Oregon Bach Festival
[MOSTLY BAROQUE] Based in Eugene since 1970, the annual month-long summer festival has been bringing some of its worldclass performers to Portland for the last few years. On Sunday, the nonpareil organist Paul Jacobs plays an all-J.S. Bach program on Trinity Cathedral’s great Rosales instrument. Monday’s choral concert features the festival’s youth choir academy singing Brahms, Britten, Bernstein and Belafonte (yes, that one). Tuesday’s Portland Baroque Orchestra concert has the hometown crew led by its music director, Monica Huggett, in two of Bach’s greatest hits: Brandenburg Concerto No. 5 (featuring harpsichordist Matthew Halls, who takes over as Bach Festival music director next year) and Orchestral Suite No. 3. BRETT CAMPBELL. Multiple venues. 5:30 pm Sunday-Monday, July 7-8 and 7:30 pm Tuesday, July 9. $10-$49. All ages.

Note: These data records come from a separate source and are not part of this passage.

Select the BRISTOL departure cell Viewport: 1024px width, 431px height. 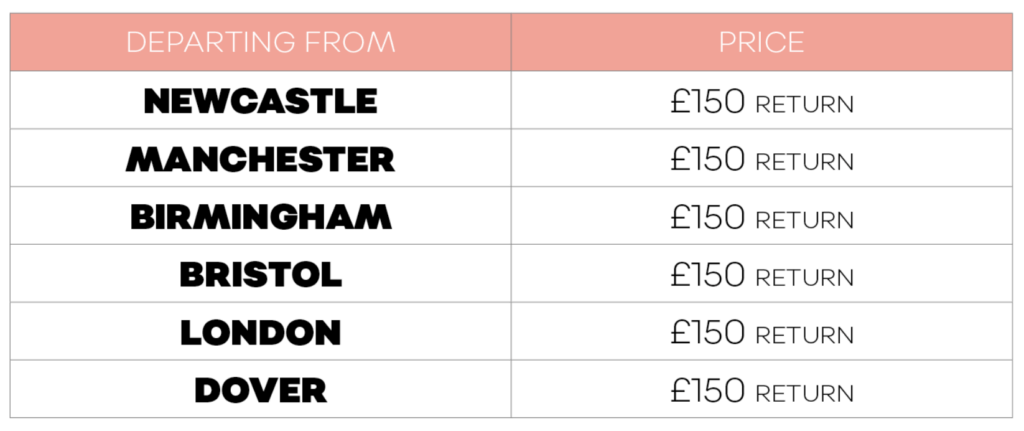tap(261, 273)
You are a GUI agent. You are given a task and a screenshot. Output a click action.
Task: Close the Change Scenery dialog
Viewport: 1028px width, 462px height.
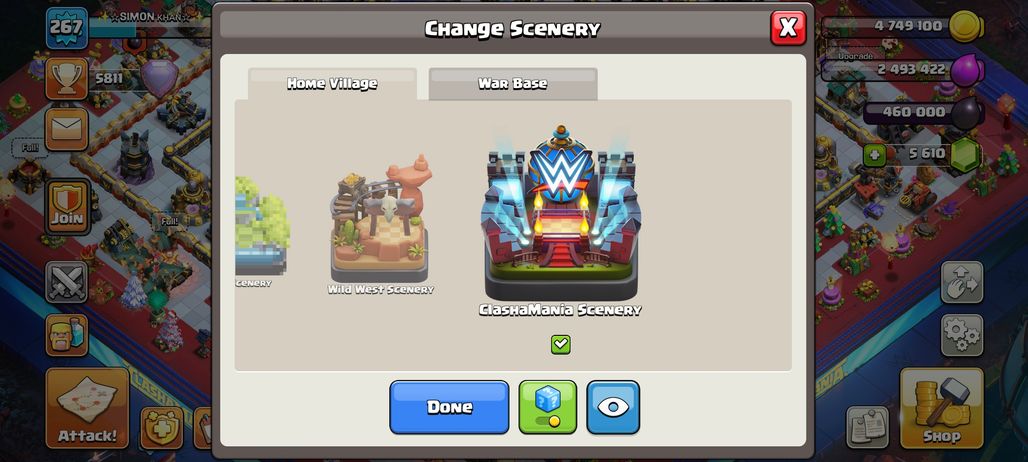788,28
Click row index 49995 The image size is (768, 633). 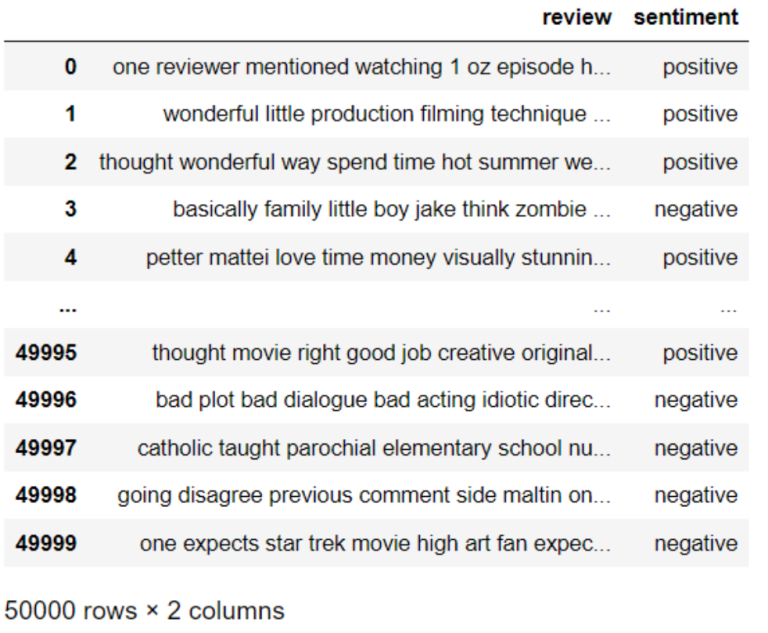click(46, 353)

[THEATER] It’s not every day you come across a 6-foot, boozing, talking rabbit. But in Mary Chase’s 1944 play Harvey, that’s exactly who you’ll meet. Harvey is the (presumably) imaginary friend of Elwood P. Dowd (Jason Shanafelt), who is also unseen to the audience. Clackamas Repertory Theatre’s rendition of this slapstick comedy is lighthearted and very funny, despite the dated cheesiness. As Harvey opens, Elwood’s socialite sister Veta and her daughter are fed up with Elwood introducing Harvey to their friends and embarrassing them, so they decide to have him committed to a sanitarium. From here, chaos and confusion ensue at a steady clip, with the action dragging only at the beginning of the second act. The melodramatic Veta (Amanda Valley) believes her brother’s insanity is rubbing off on her, and between her hysterical weeping and madman cackling, Valley conjures the biggest laughs from the audience. Elwood, for his part, is eccentric and amiable. Constantly bowing and kissing women on the hand, he seems almost too lovable. But his unintentional humor keeps the character intriguing, with some of his slyest comments the funniest of the show. Though he’s constantly ostracized for his interactions with Harvey, there’s a sense Elwood may be more in control than those trying to tame him. “In this world, you must be oh so smart, or oh so pleasant,” Elwood says. “And I got tired of being smart.” HALEY MARTIN. Clackamas Community College, Osterman Theatre, 19600 S Molalla Ave., 657-6958 ext. 5351. 7:30 pm Thursdays-Saturdays and 2:30 pm Sundays through July 21. No show Thursday, July 4. $26.

20 Feet From Stardom
[MOVIES] Life is unfair, and the music industry is worse. If there were a rubric to figure out what makes one performer a household name and the other just another name in the liner notes, the history of pop would read much differently. Turning the spotlight on several career backup singers, Morgan Neville’s 20 Feet From Stardom shows, with great warmth and color, what it might sound like. These are voices and personalities every bit as big as Tina’s and Aretha’s but that, through the vagaries of fate more than anything else, never made what Bruce Springsteen calls “the long walk” from the back of the stage to the front. Only Sheryl Crow, it seems, fully shed the stigma of being a supporting player. Others have come frustratingly close: Lisa Fischer won a Grammy in 1992 but still has to wait in line at the post office. Merry Clayton helped make “Gimme Shelter” into the Stones’ finest moment but never had a major hit herself. Darlene Love, a protégée and plaything of Phil Spector, is the most recognizable, though that’s mostly because she played Danny Glover’s wife in the Lethal Weapon movies. She was inducted into the Rock and Roll Hall of Fame in 2011, but only after the surreal experience of hearing her voice wafting from the radio in a house she’d been hired to clean. Most are resigned to their roles in the musical ecosystem, content to have sacrificed their own aspirations for the sake of elevating the art itself. Whether that’s noble or a con, Neville never judges. He just lets them sing. And, in a more perfect universe, that would be enough. Living Room Theaters.